Written problem 1:
Translate this sentence from the semiconductor device claims into Spanish: "The semiconductor device of claim 1 , further comprising: a field insulation film formed on the surface of the active layer, the field insulation film including an opening for exposing a portion of the contact region, wherein a width of the contact buried impurity layer along the surface of the active layer is greater than a width of the opening of the field insulation film."
Written problem 2:
Repeat character for character the part of the semiconductor device claims that opens with the words containing "2. The semiconductor" and closes with "the through contact.".
Written problem 3:
Go on with the semiconductor device claims, starting right after the last claim shown.

[Begin Document excerpt]

Semiconductor device and fabrication method thereof

1. A semiconductor device, comprising: a semiconductor substrate including an active layer having a first conductive type in which an element region and a contact region are formed, a support substrate having a second conductive type and supporting the active layer, and a buried insulation layer interposed between the active layer and the support substrate to electrically insulate the active layer and the support substrate; a transistor element formed in the element region, the transistor element including a transistor buried impurity layer formed within the active layer and being spaced apart from a surface of the active layer; and a substrate contact including a contact buried impurity layer formed within the contact region and a through contact extending from the surface of the active layer to the support substrate through the contact buried impurity and the buried insulation layer, the contact buried impurity layer corresponding to the same layer as the transistor buried impurity layer.

2. The semiconductor device of claim 1 , further comprising: a field insulation film formed on the surface of the active layer, the field insulation film including an opening for exposing a portion of the contact region, wherein a width of the contact buried impurity layer along the surface of the active layer is greater than a width of the opening of the field insulation film.

3. The semiconductor device of claim 1 , wherein the transistor element further includes a transistor exposing impurity layer formed on the transistor buried impurity layer, and the transistor exposing impurity layer is formed a portion of the surface of the active layer, and wherein the substrate contact further includes a contact exposing impurity layer formed as the same layer as the transistor exposing impurity layer and the contact exposing impurity layer is disposed to be in contact with the through contact.

4. The semiconductor device of claim 1 , wherein the transistor element includes a CMOS transistor having first and second transistors, wherein the first transistor includes a CMOS buried layer as the transistor buried impurity layer, and the first transistor has the same conductivity type as the first conductivity type of the active layer, the second transistor includes a CMOS isolation layer as the transistor buried impurity layer, and the second transistor has an opposite conductivity type to the first conductivity type of the active layer, and the contact buried impurity layer is formed as the same layer as at least one of the CMOS buried layer and the CMOS isolation layer.

[End Document excerpt]
[Begin Listing]

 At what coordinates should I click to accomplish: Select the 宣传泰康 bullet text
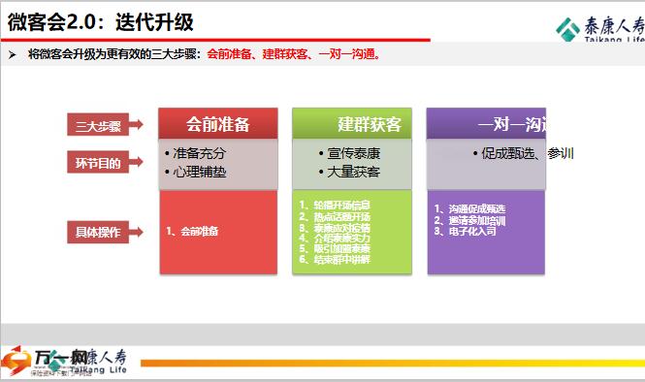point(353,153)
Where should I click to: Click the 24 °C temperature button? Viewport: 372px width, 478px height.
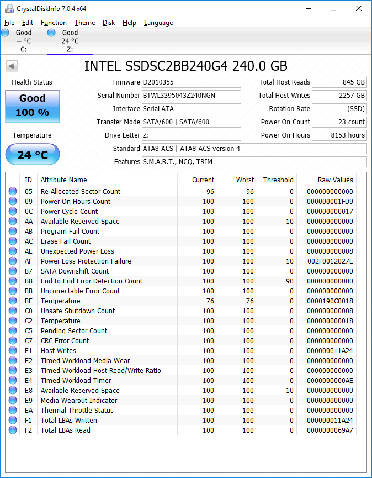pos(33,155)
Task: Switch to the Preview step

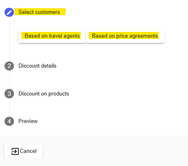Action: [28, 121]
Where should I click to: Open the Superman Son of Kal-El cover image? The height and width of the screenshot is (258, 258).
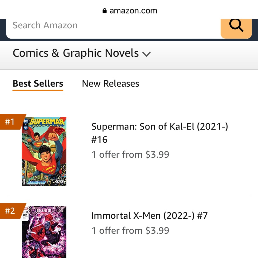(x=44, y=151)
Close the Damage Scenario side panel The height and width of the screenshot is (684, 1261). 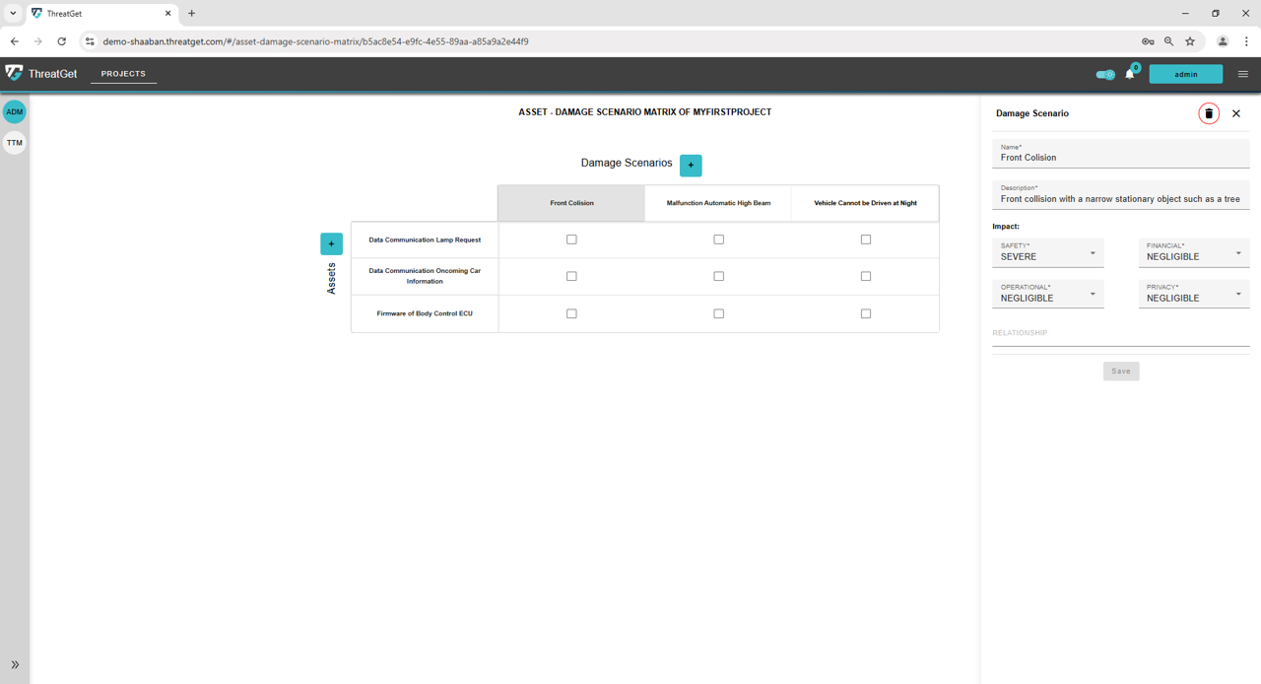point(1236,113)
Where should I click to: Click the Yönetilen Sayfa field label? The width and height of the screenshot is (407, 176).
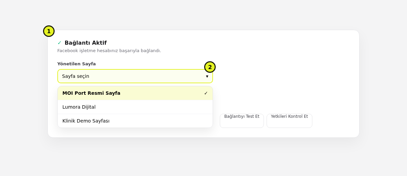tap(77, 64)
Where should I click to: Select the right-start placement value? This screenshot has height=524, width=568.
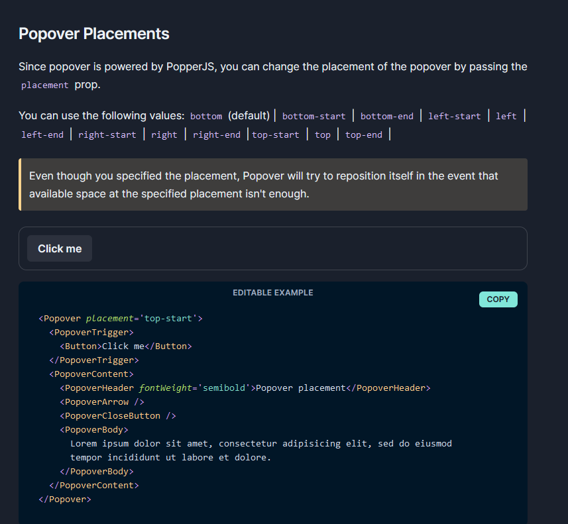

[End Listing]

Task response 1:
El dispositivo semiconductor de la reivindicación 1, que comprende además: una película de aislamiento de campo formada sobre la superficie de la capa activa, incluyendo la película de aislamiento de campo una abertura para exponer una porción de la región de contacto, en donde una anchura de la capa de impurezas enterrada de contacto a lo largo de la superficie de la capa activa es mayor que una anchura de la abertura de la película de aislamiento de campo.

Task response 2:
2. The semiconductor device of claim 1 , further comprising: a field insulation film formed on the surface of the active layer, the field insulation film including an opening for exposing a portion of the contact region, wherein a width of the contact buried impurity layer along the surface of the active layer is greater than a width of the opening of the field insulation film.

3. The semiconductor device of claim 1 , wherein the transistor element further includes a transistor exposing impurity layer formed on the transistor buried impurity layer, and the transistor exposing impurity layer is formed a portion of the surface of the active layer, and wherein the substrate contact further includes a contact exposing impurity layer formed as the same layer as the transistor exposing impurity layer and the contact exposing impurity layer is disposed to be in contact with the through contact.

Task response 3:
5. The semiconductor device of claim 4 , wherein the transistor element further includes a transistor exposing impurity layer formed on the transistor buried impurity layer, and the transistor exposing impurity layer forms a portion of the surface of the active layer, and the substrate contact further includes a contact exposing impurity layer, and the contact exposing impurity layer is formed as the same layer as the transistor exposing impurity layer and is disposed to be in contact with the through contact, wherein the first transistor includes a first well layer as the transistor exposing impurity layer having the same conductivity type as the first conductivity type of the active layer and disposed to be in contact with the CMOS buried layer, and the transistor exposing impurity layer includes a first source layer and a first drain layer and as has an opposite conductivity type to the first conductivity type of the active layer, and the first source layer and the first drain layer are formed to be spaced apart from each other in a surface layer portion of the first well layer, wherein the second transistor includes a second well layer as the transistor exposing impurity layer having the opposite conductivity type to the first conductivity type of the active layer and is disposed to be in contact with the CMOS isolation layer, and the transistor exposing impurity layer includes a second source layer and a second drain layer and has the same conductivity type as the first conductivity type of the active layer, and the second source layer and the second drain layer are formed to be spaced apart from each other in a surface layer portion of the second well layer, and wherein the contact exposing impurity layer is formed as the same layer as at least one of the first well layer, the second well layer, the first source layer, the first drain layer, the second source layer, and the second drain layer.

6. The semiconductor device of claim 1 , wherein the transistor element includes a bipolar transistor, the bipolar transistor includes a collector layer as the transistor buried impurity layer having the same conductivity type as the first conductivity type of the active layer, and the contact buried impurity layer is formed as the same layer as the collector layer.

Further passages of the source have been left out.